**About this task**
Images don't belong in the copy. Output the rest of the data exactly.
─── Data for the task
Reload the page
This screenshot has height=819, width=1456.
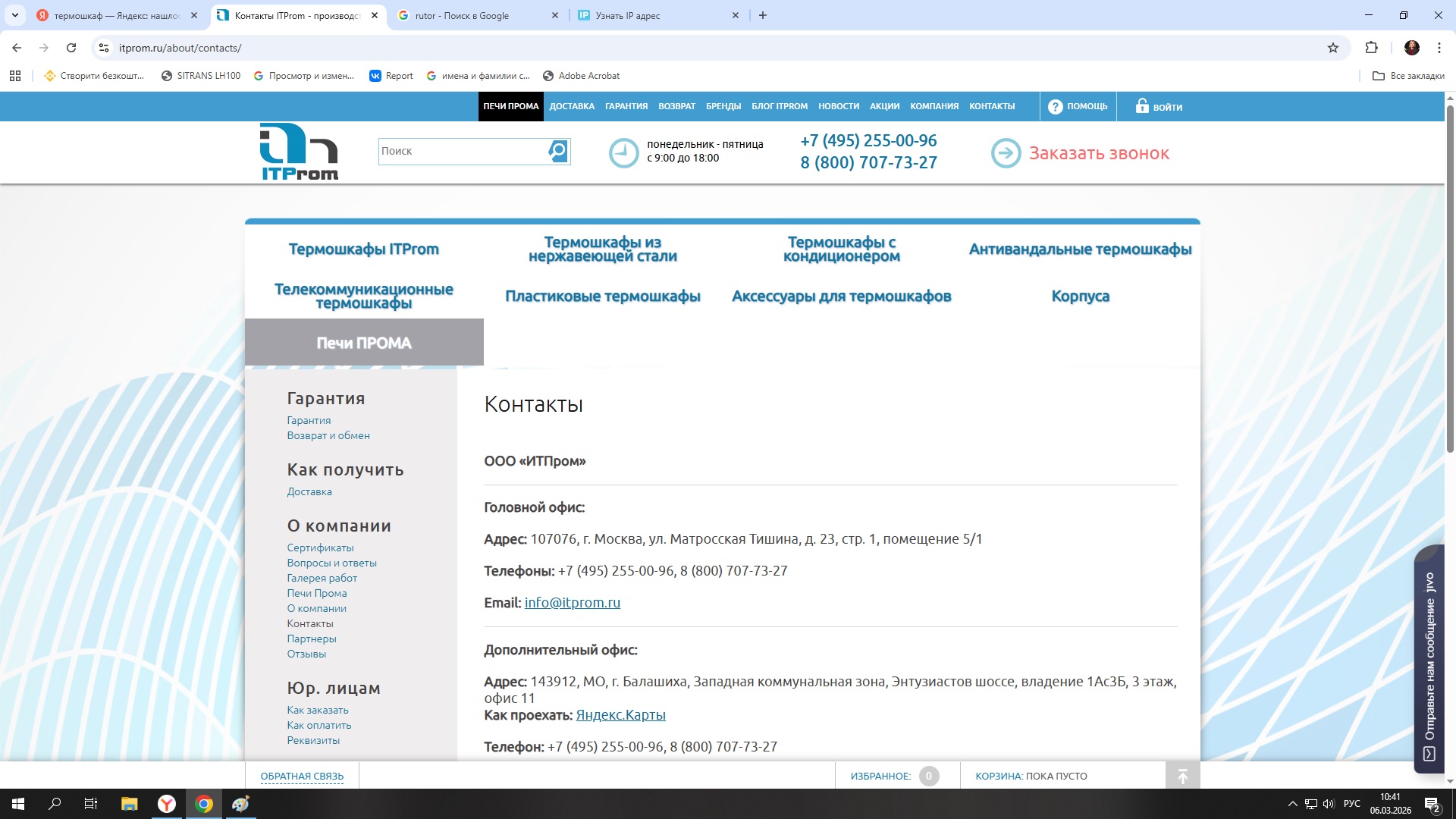tap(71, 48)
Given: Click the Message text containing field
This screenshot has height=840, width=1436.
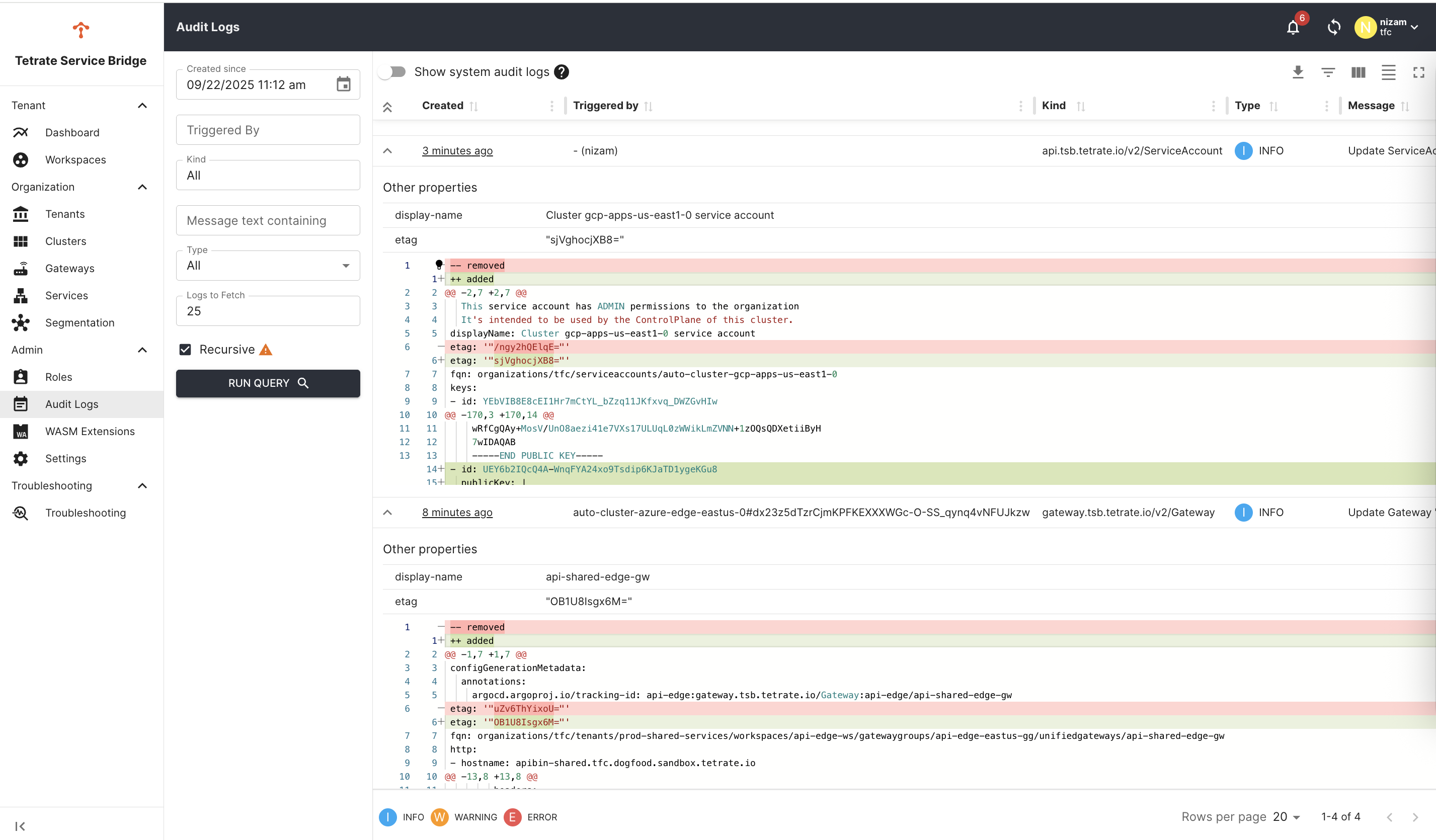Looking at the screenshot, I should tap(268, 221).
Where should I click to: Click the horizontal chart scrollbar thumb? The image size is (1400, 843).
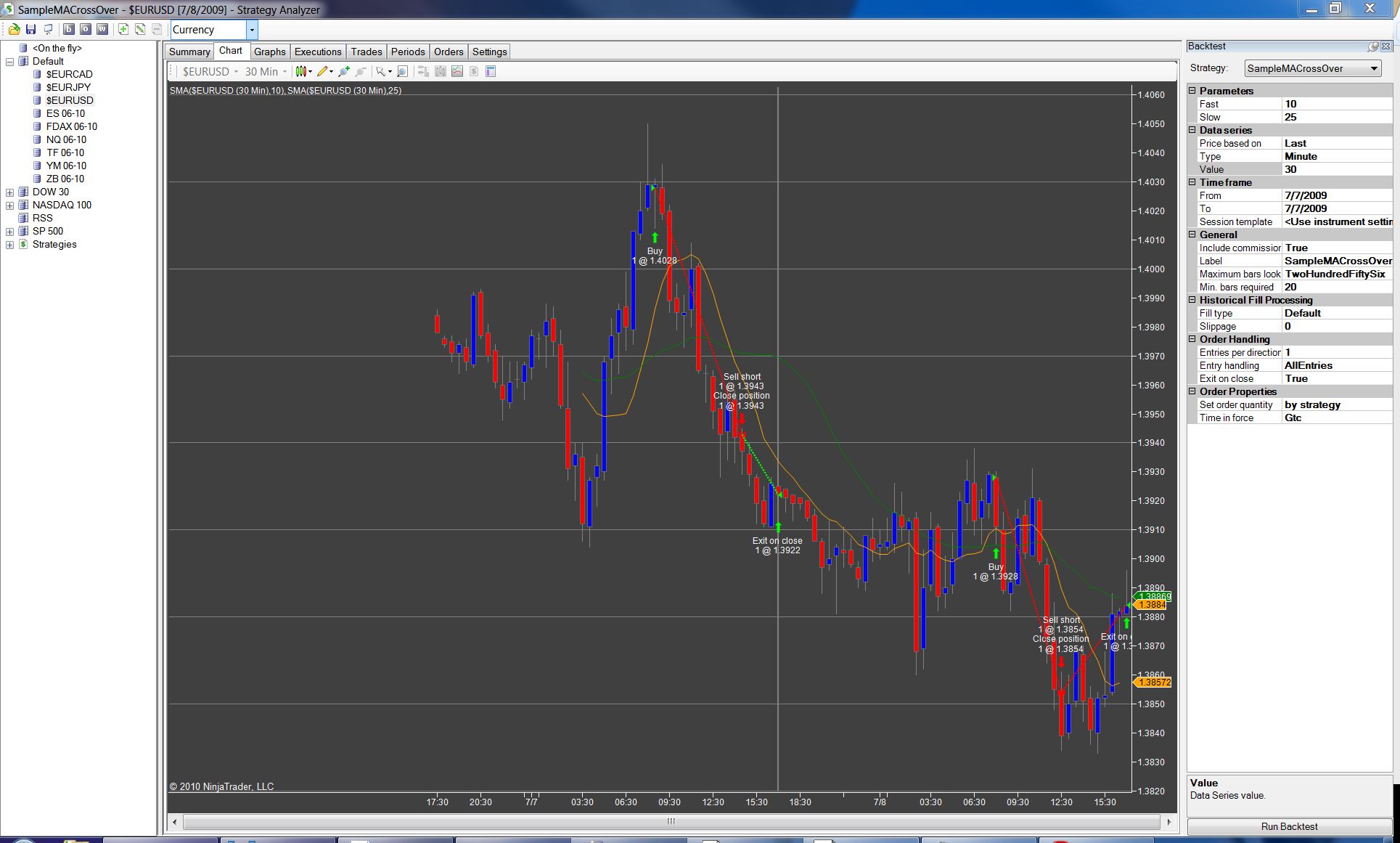[671, 822]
──────
**Result below**
Reload the page
This screenshot has height=819, width=1456.
tap(71, 48)
Given: Click the Message text containing field
This screenshot has height=840, width=1436.
Looking at the screenshot, I should tap(268, 221).
Where should I click to: Click the horizontal chart scrollbar thumb? The image size is (1400, 843).
[671, 822]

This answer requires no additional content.